▸ **REQUIREMENTS**:
a - Quote the arts-on-stamps column word for word, everything from "By Doug Briscoe" down to "for a time.".
b - In the arts-on-stamps column, render this sentence in Spanish: "The USPS put out a Cole Porter centenary stamp in 1991."
== EXTRACT PROVIDED ==
The Arts on the Stamps of the World — June 9

An Arts Fuse regular feature: the arts on stamps of the world.


By Doug Briscoe

Another very busy day ahead here on The Arts on the Stamps of the World, not that the names are all that terribly well known (other than Cole Porter, Carl Nielsen, and the movie stars), but we have a wide array of talent to investigate, including two very early Italian painters, two artists (a poet and a filmmaker) from Georgia, and an Austrian writer who lived there for a time.

I was unaware that Cole Porter (June 9, 1891 – October 15, 1964) was not only classically trained, but actually studied orchestration and counterpoint at the Schola Cantorum in Paris with Vincent d’Indy! Further, he composed a short ballet with Gerald Murphy in 1923. The music was orchestrated by Charles Koechlin and performed on the same program with Milhaud’s La création du monde at the Théâtre des Champs-Élysées. The ballet, called Within the Quota, is cited as one of the first symphonic jazz-based scores. (Gershwin’s Rhapsody in Blue came four months later.) The USPS put out a Cole Porter centenary stamp in 1991.

One might expect Denmark to have issued a number of Carl Nielsen stamps over the years, given that he is pretty much universally regarded as Denmark’s greatest composer (Romania, by comparison, has issued more than a dozen different Enescu stamps), but in fact there is only one (not counting a 1974 issue depicting his childhood home, but that’s only part of a set showing various Danish landmarks—I include it anyway). David Starobin, who travels frequently to Denmark, attributed the neglect to something called “Janteloven” (YAHN-teh-lo-ven) or the Law of Jante. I had to look it up and found this report on Wikipedia: “The Law of Jante…is the idea that there is a pattern of group behaviour towards individuals within Scandinavian communities that negatively portrays and criticizes individual success and achievement as unworthy and inappropriate.” Nielsen lived from 1865—the portrait stamp is a centennial issue—to 1934 and left six powerful symphonies among his many fine works. (My favorite Nielsen, though, is the Wind Quintet.)
===
== RECORD LIST ==
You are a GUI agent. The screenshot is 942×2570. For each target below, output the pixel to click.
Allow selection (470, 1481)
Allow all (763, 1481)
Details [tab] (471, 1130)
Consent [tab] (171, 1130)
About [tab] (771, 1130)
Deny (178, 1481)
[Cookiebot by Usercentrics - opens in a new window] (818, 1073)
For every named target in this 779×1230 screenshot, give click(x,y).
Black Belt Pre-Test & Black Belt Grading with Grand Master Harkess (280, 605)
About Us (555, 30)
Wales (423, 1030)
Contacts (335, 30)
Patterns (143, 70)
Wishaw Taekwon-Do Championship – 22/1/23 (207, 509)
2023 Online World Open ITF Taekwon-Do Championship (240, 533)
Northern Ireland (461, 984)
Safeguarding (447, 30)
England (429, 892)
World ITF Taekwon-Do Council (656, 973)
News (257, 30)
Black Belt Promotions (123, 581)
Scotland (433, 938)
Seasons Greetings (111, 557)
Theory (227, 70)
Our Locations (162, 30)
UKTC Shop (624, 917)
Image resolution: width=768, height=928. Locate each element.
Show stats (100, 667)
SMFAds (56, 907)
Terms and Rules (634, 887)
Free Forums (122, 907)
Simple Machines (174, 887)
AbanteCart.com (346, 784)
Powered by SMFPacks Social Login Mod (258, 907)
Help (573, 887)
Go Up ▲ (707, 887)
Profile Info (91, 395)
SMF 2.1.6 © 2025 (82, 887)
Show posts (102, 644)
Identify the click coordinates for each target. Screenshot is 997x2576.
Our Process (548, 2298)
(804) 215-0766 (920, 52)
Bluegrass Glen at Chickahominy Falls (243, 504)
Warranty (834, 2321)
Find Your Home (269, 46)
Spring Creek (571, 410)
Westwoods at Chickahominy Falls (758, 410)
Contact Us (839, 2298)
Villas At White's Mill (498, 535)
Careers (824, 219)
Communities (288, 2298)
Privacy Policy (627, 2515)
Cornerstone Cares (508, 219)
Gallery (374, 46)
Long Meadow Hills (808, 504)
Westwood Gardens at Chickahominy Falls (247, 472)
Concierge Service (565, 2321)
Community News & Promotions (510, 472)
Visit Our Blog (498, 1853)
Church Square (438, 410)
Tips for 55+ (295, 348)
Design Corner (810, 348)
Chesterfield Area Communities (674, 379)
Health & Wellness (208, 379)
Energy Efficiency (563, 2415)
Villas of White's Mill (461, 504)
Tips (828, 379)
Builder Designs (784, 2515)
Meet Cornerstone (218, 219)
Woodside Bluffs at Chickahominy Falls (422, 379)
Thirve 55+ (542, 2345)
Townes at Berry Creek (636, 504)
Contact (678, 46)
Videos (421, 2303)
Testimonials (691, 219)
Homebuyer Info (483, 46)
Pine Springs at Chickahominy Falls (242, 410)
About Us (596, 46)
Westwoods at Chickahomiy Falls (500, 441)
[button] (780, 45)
===
▸ **ANSWERS TO THE PROBLEMS**:
a -
By Doug Briscoe

Another very busy day ahead here on The Arts on the Stamps of the World, not that the names are all that terribly well known (other than Cole Porter, Carl Nielsen, and the movie stars), but we have a wide array of talent to investigate, including two very early Italian painters, two artists (a poet and a filmmaker) from Georgia, and an Austrian writer who lived there for a time.

b - El USPS emitió un sello del centenario de Cole Porter en 1991.